- **Directions for this task**
From the line containing "Click symmetry_mean value 0.2419" to the last line of the listing, transcribe exactly and add nothing else; keep both ends and omit pictures.
*** Input ***
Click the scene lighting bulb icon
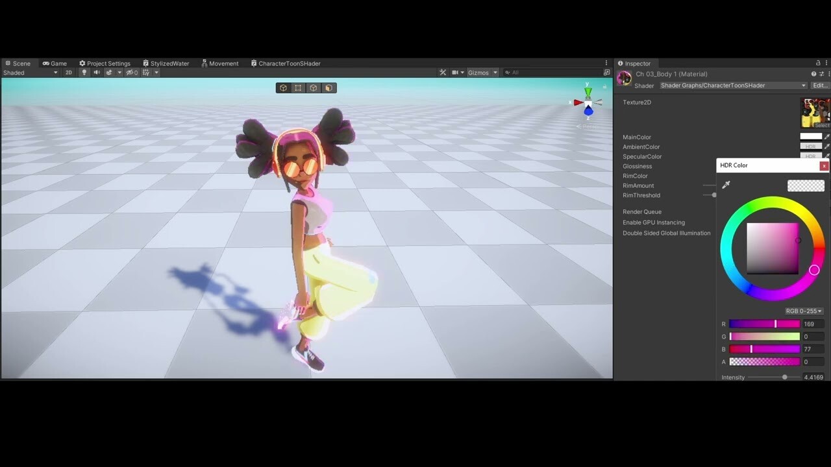Screen dimensions: 831x467 pyautogui.click(x=84, y=72)
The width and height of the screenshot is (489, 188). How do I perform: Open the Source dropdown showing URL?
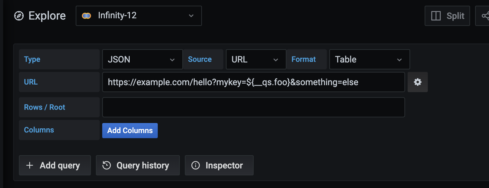(256, 59)
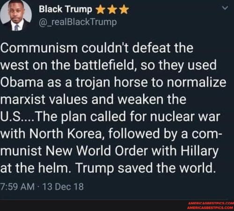This screenshot has width=234, height=211.
Task: Click the word Obama in the tweet
Action: (x=22, y=82)
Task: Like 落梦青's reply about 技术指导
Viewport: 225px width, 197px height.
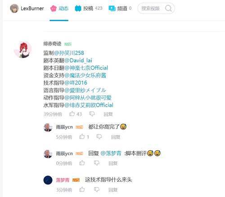Action: tap(82, 189)
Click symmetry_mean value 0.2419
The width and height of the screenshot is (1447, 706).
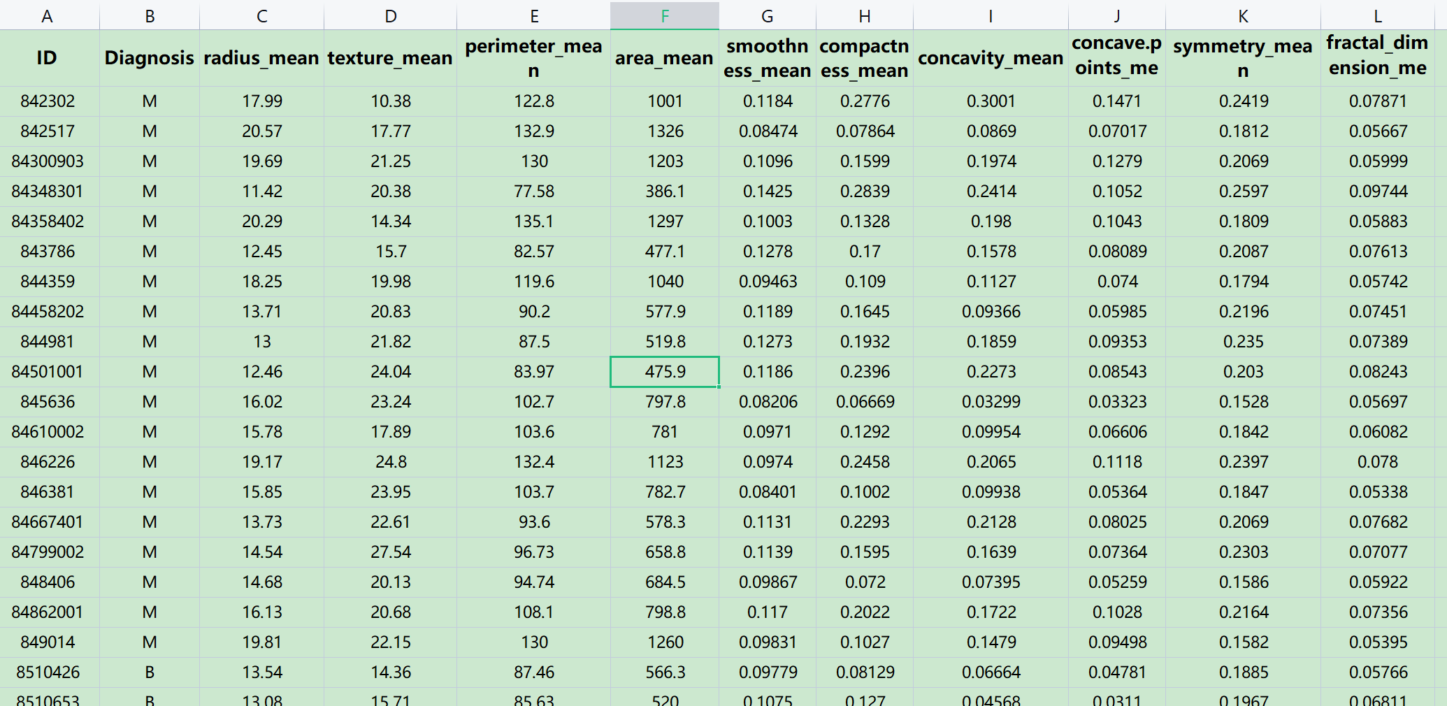point(1243,101)
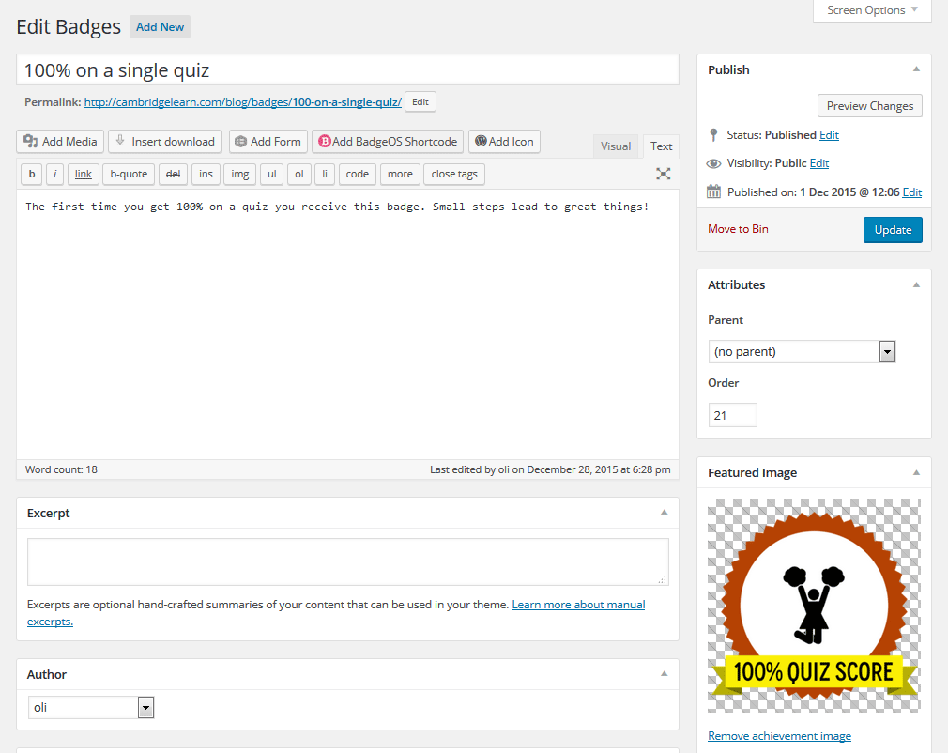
*** End of Input ***
- **The completed task**
Click symmetry_mean value 0.2419
The width and height of the screenshot is (1447, 706).
point(1243,101)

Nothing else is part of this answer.